И тогда к ней незаметно подкрался бош. Она так решила, потому что чья-то рука схватила ее за платье и тряхнула, словно тряпичную куклу. Та же самая рука вытолкнула ее на дорогу, вновь ухватила ее и, встряхнув, подтолкнула к полю. От неожиданности Аликс выронила пистолет. Впрочем, ей удалось выскользнуть из хватки невидимой руки и зашагать по полю без всякой поддержки.
Не овладей ею лихорадка, им никогда бы не подкрасться к ней незаметно. Она бы услышала их шаги и всех перестреляла. Но потом она вспомнила, что запасного магазина к пистолету у нее не было, а значит, убить она никого не могла.
Бошей было четверо. Нет, трое.
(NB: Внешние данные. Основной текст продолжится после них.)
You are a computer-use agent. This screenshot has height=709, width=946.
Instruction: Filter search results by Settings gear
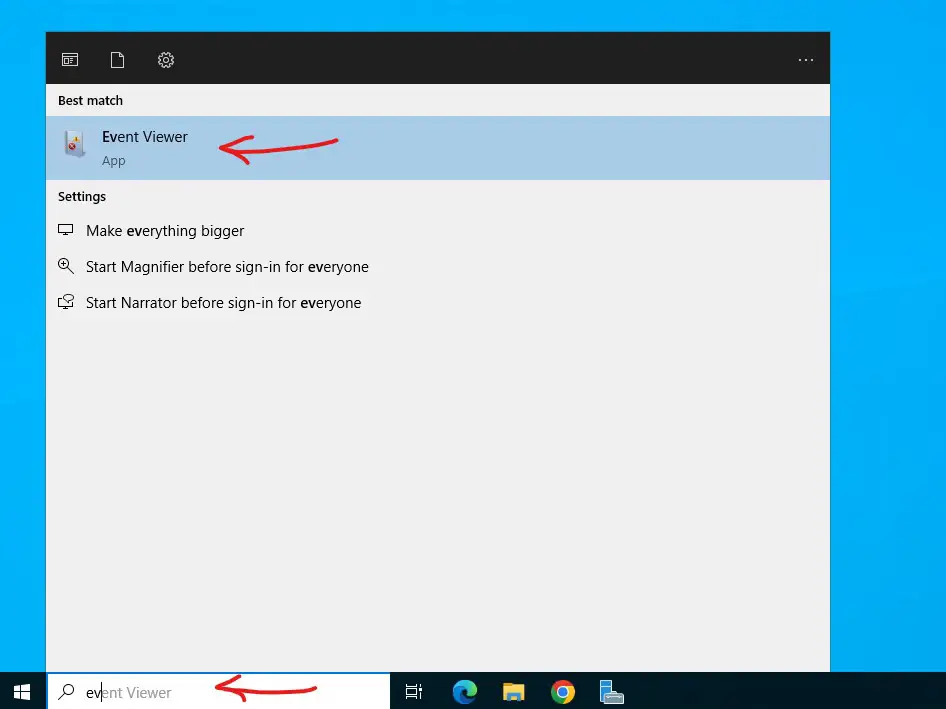(x=166, y=60)
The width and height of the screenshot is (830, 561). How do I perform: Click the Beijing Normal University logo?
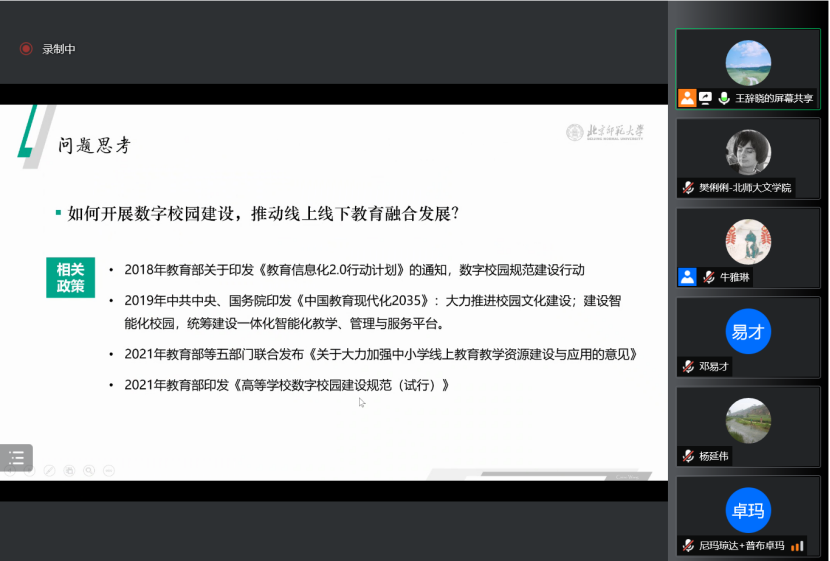[605, 132]
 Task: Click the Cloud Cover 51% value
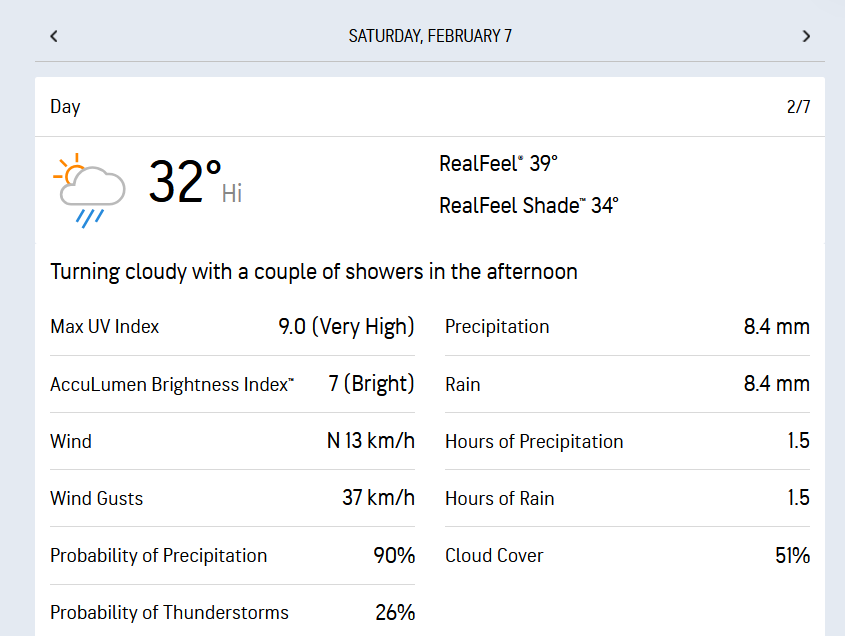793,555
Просто третий был такой толстый, что она приняла его за двоих. В руке у толстяка был пистолет; тот, что потоньше, который шел впереди, был безоружным. Тот, который поднял ее с земли, оказался коротышкой с непокрытой головой. Правда, сама голова была перевязана чем-то белым. Она тотчас узнала в нем того самого боша, который что-то пролаял дьяволу-эсэсовцу, прежде чем крошечный самолетик улетел в Англию. Фрэнк попал ему в голову камнем, но, как и дьявол-эсэсовец, этот бош тоже оказался живучим.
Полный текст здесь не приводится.